#### Information ####

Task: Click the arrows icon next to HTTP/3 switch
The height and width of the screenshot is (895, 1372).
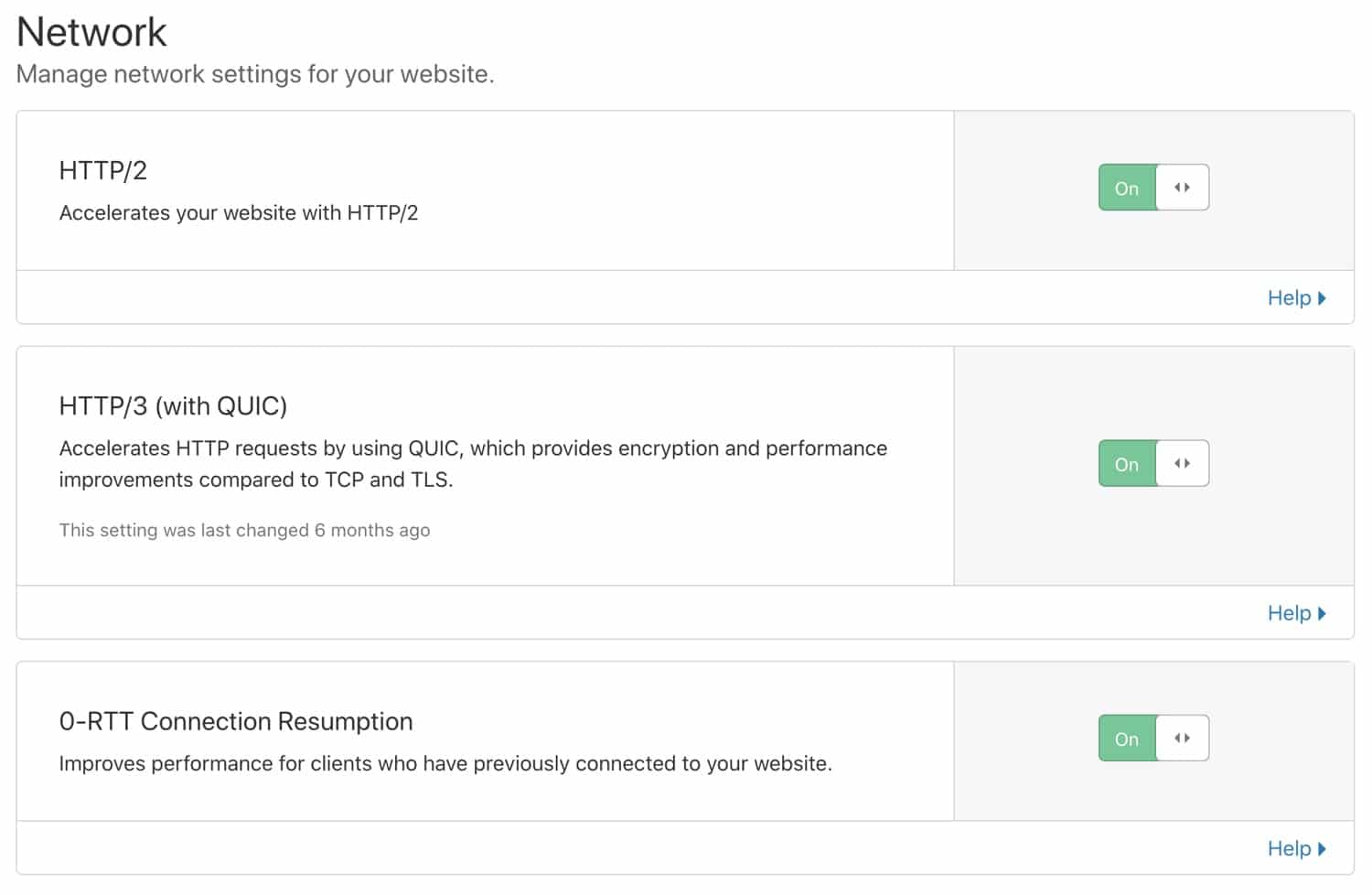Action: pyautogui.click(x=1182, y=463)
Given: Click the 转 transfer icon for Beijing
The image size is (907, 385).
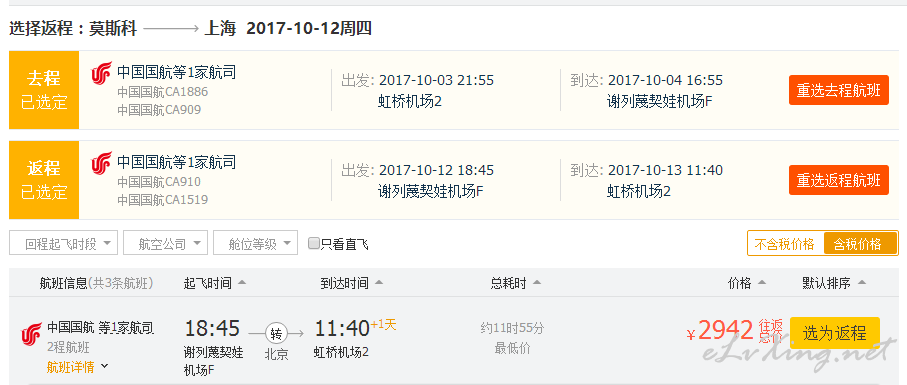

####

● **Task instructions**
Leave out the pictures and return, exactly as written, only the lines from the line with "Given: Click the 转 transfer icon for Beijing" through the end of the records above.

● **Expected output**
Given: Click the 转 transfer icon for Beijing
The image size is (907, 385).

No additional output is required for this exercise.